(Items from a data source)
===============
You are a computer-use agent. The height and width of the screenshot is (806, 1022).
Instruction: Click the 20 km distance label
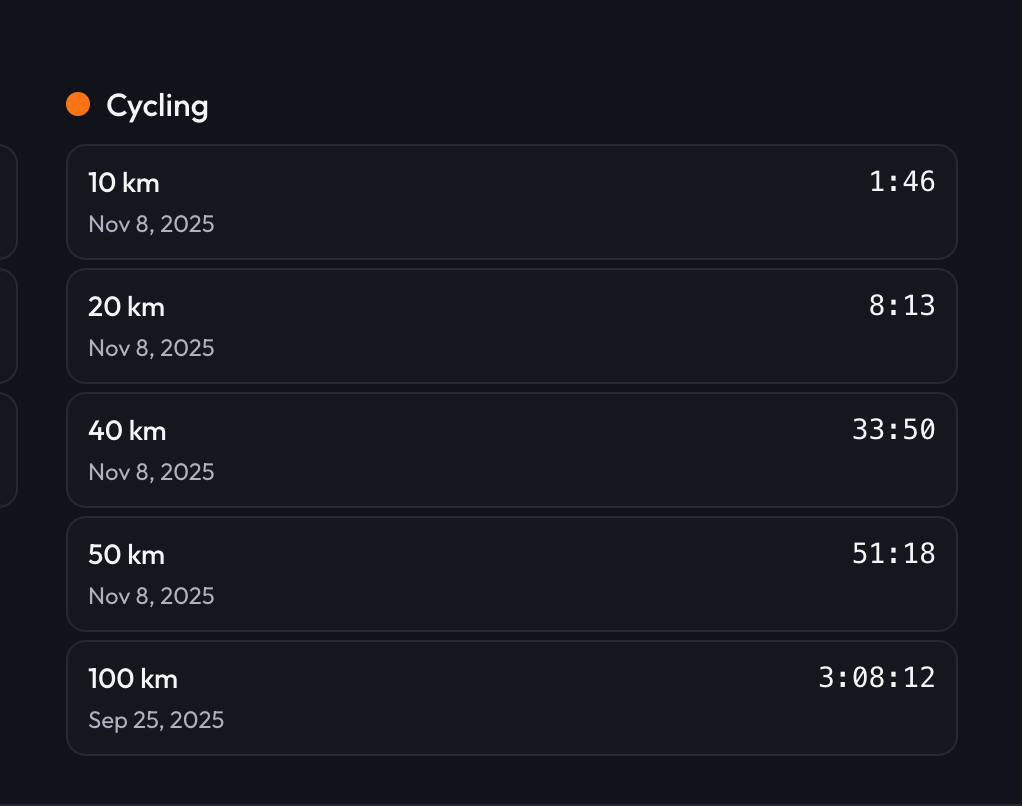tap(126, 307)
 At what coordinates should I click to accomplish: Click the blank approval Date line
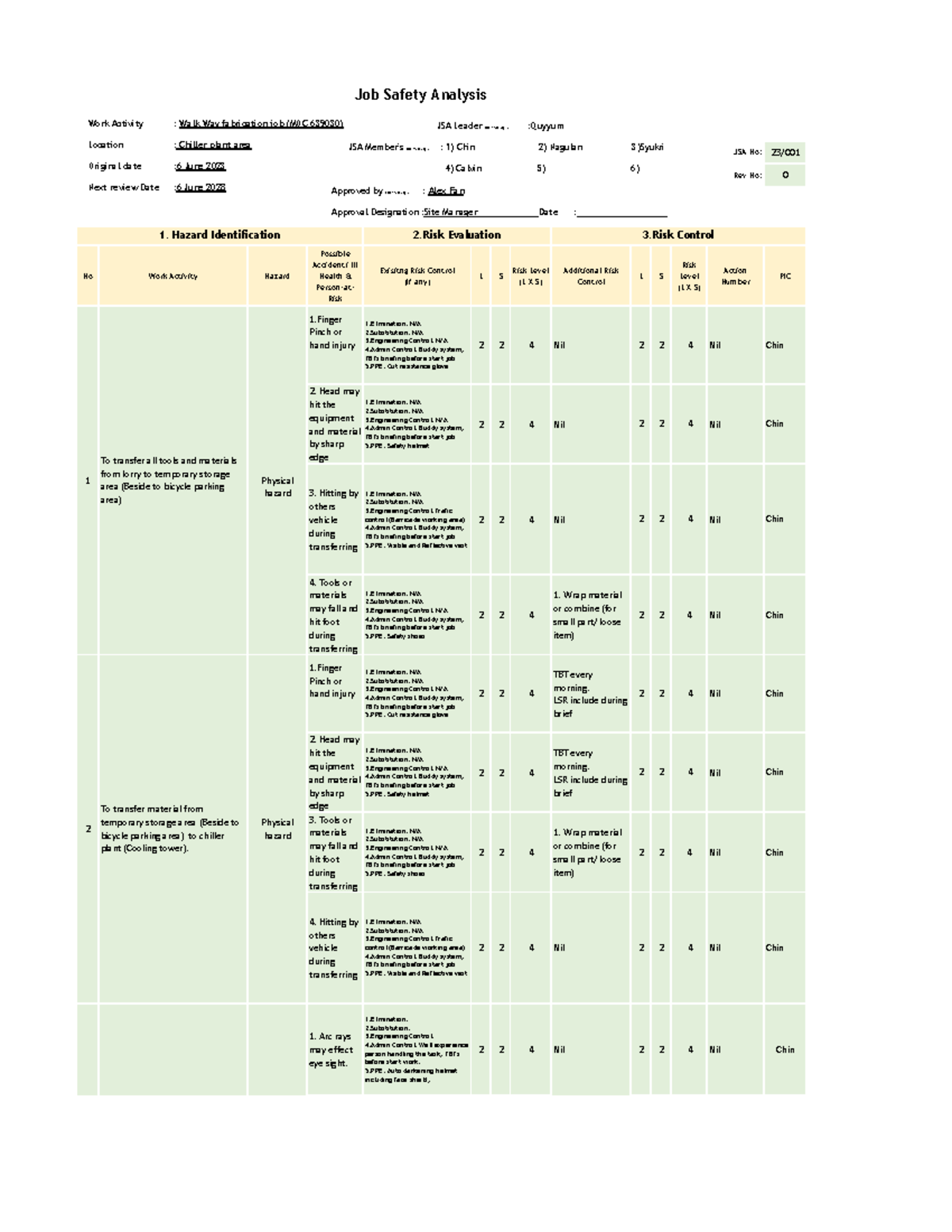tap(622, 213)
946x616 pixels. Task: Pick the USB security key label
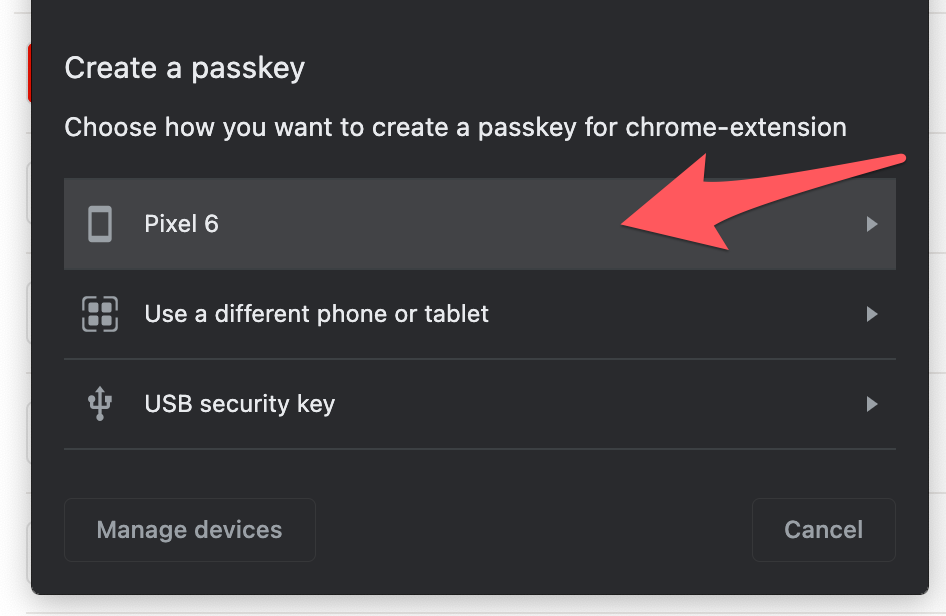click(x=239, y=404)
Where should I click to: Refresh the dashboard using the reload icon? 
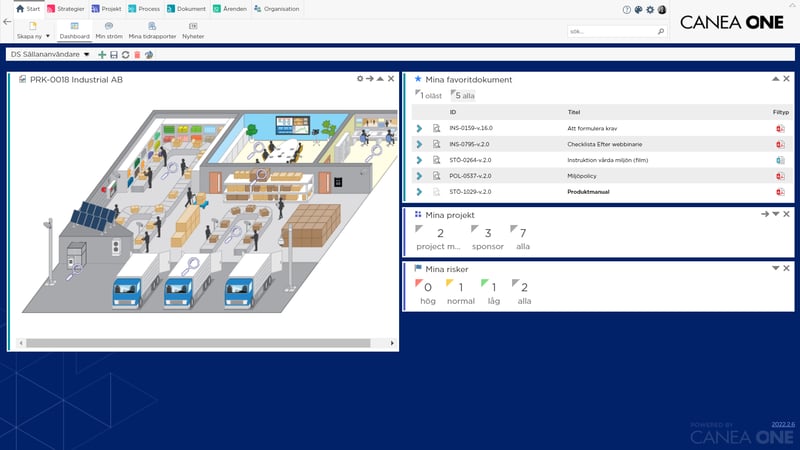click(125, 54)

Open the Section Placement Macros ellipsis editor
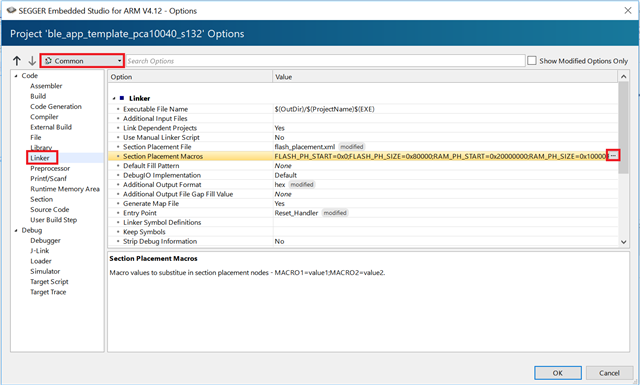point(613,156)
===============
* Request
Can you arrange the lines of all the items above as a JSON list of strings, one string per line, with blank lines left out? Leave the pictures out of your answer.

* Output
[
  "You are a computer-use agent. The height and width of the screenshot is (806, 1022).",
  "Instruction: Click the 20 km distance label",
  "tap(126, 307)",
  " At what coordinates should I click to accomplish: Click the blank approval Date line",
  "tap(622, 213)",
  "946x616 pixels. Task: Pick the USB security key label",
  "click(x=239, y=404)",
  "Where should I click to: Refresh the dashboard using the reload icon? ",
  "click(125, 54)",
  "Open the Section Placement Macros ellipsis editor",
  "point(613,156)"
]